Metadata.qmd

# EFI EML Metadata Generation {#sec-metadata}

The challenge organizer have created tools to assist in generating the metadata that describes a forecast submission

## Team information

```{r eval = FALSE}
team_list <- list(list(individualName = list(givenName = "Quinn", 
                                             surName = "Thomas"),
                       organizationName = "Virginia Tech",
                       electronicMailAddress = "rqthomas@vt.edu"),
                  list(individualName = list(givenName = "Robert", 
                                             surName = "Thomas"),
                       organizationName = "Virginia Tech"))
```

## Model Description

### Initial conditions

Uncertainty in the initialization of state variables (Y). Initial condition uncertainty will be a common feature of any dynamic model, where the future state depends on the current state, such as population models, process-based biogeochemical pool & flux models, and classic time-series analysis.

### Drivers

Uncertainty in model drivers, covariates, and exogenous scenarios (X). Driver/covariate uncertainties may come directly from a data product, as a reported error estimate or through driver ensembles, or may be estimated based on sampling theory, cal/val documents, or some other source.

`complexity` = Number of different driver variables or covariates in a model. For example, in a multiple regression this would be the number of X's. For a climate-driven model, this would be the number of climate inputs (temperature, precip, solar radiation, etc.).

### Parameters

Uncertainty in model parameters (). For most ecological processes the parameters (a.k.a. coefficients) in model equations are not physical constants but need to be estimated from data.

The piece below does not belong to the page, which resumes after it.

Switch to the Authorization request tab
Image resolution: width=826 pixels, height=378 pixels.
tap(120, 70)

`complexity` = number of estimated parameters/coefficients in a model at a single point in space/time. For example, in a regression it would be the number of beta's.

### Random effects

`complexity` = number of random effect terms, which should be equivalent to the number of random effect variances estimated. For example, if you had a hierarchical univariate regression with a random intercept you would have two parameters (slope and intercept) and one random effect (intercept). At the moment, we are not recording the number of distinct observation units that the model was calibrated from. So, in our random intercept regression example, if this model was fit at 50 sites to be able to estimate the random intercept variance, that would affect the uncertainty about the mean and variance but that '50' would not be part of the complexity dimensions.

### Process error

Dynamic uncertainty in the process model attributable to both model misspecification and stochasticity. Pragmatically, this is the portion of the residual error from one timestep to the next that is not attributable to any of the other uncertainties listed above, and which typically propagates into the future.

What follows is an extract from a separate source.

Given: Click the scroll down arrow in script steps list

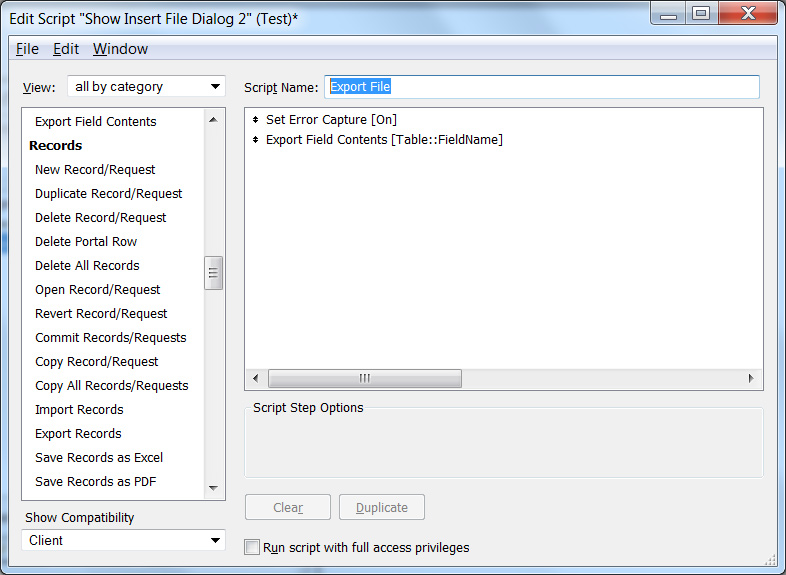Looking at the screenshot, I should tap(213, 488).
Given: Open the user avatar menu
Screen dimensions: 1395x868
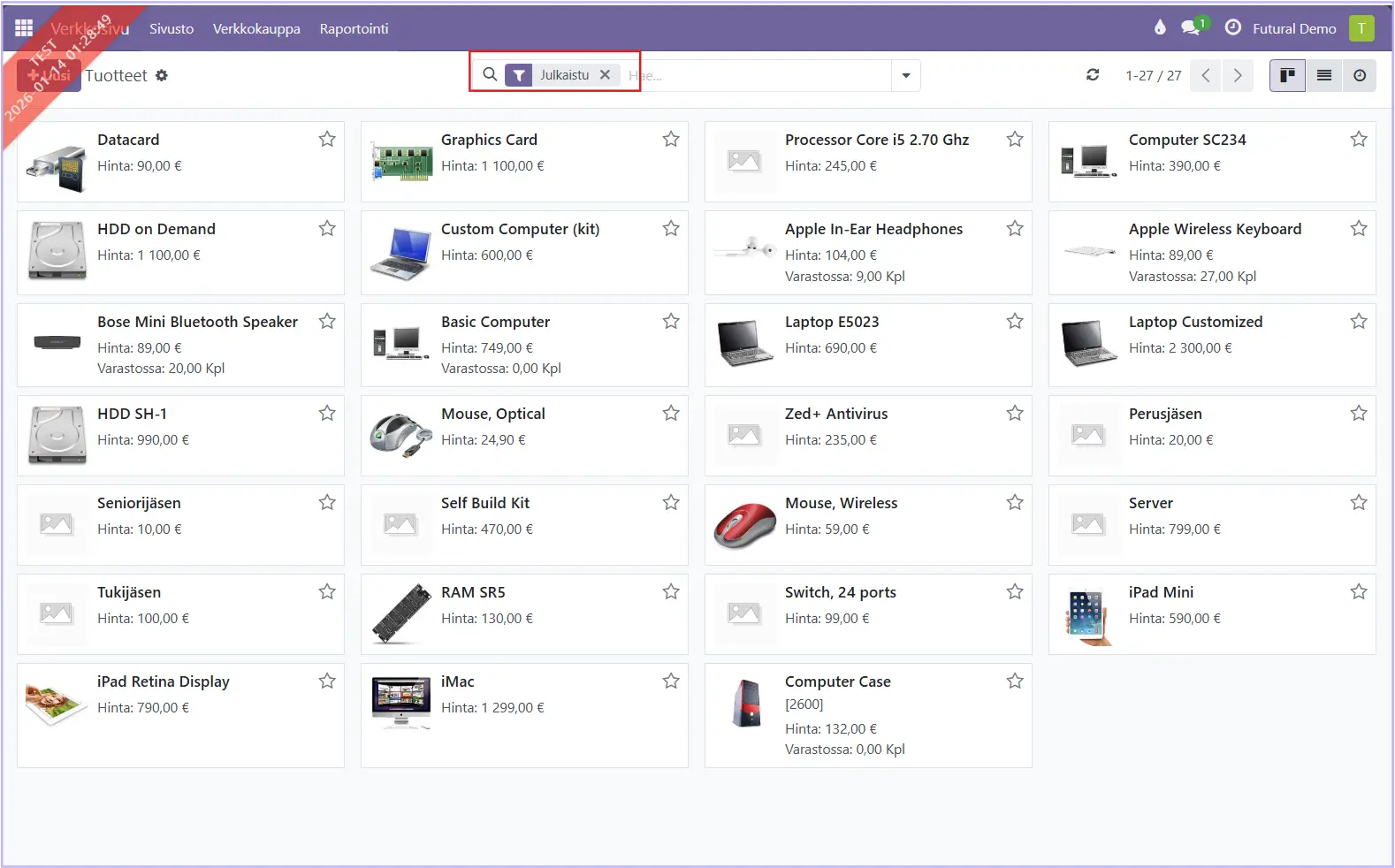Looking at the screenshot, I should tap(1361, 28).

`complexity` = dimension of the error covariance matrix. So if we had a n x n covariance matrix, n is the value entered for `complexity`. Typically n should match the dimensionality of the initial_conditions unless there are state variables where process error is not being estimated or propagated

### Observation error

Uncertainty in the observations of the output variables. Note that many statistical modeling approaches do not formally partition errors in observations from errors in the modeling process, but simply lump these into a residual error. Because of this we make the pragmatic distinction and ask that residual errors that a forecast model do not directly propagate into the future be recorded as observation errors. Observation errors now may indeed affect the initial condition uncertainty in the next forecast, but we consider this to be indirect.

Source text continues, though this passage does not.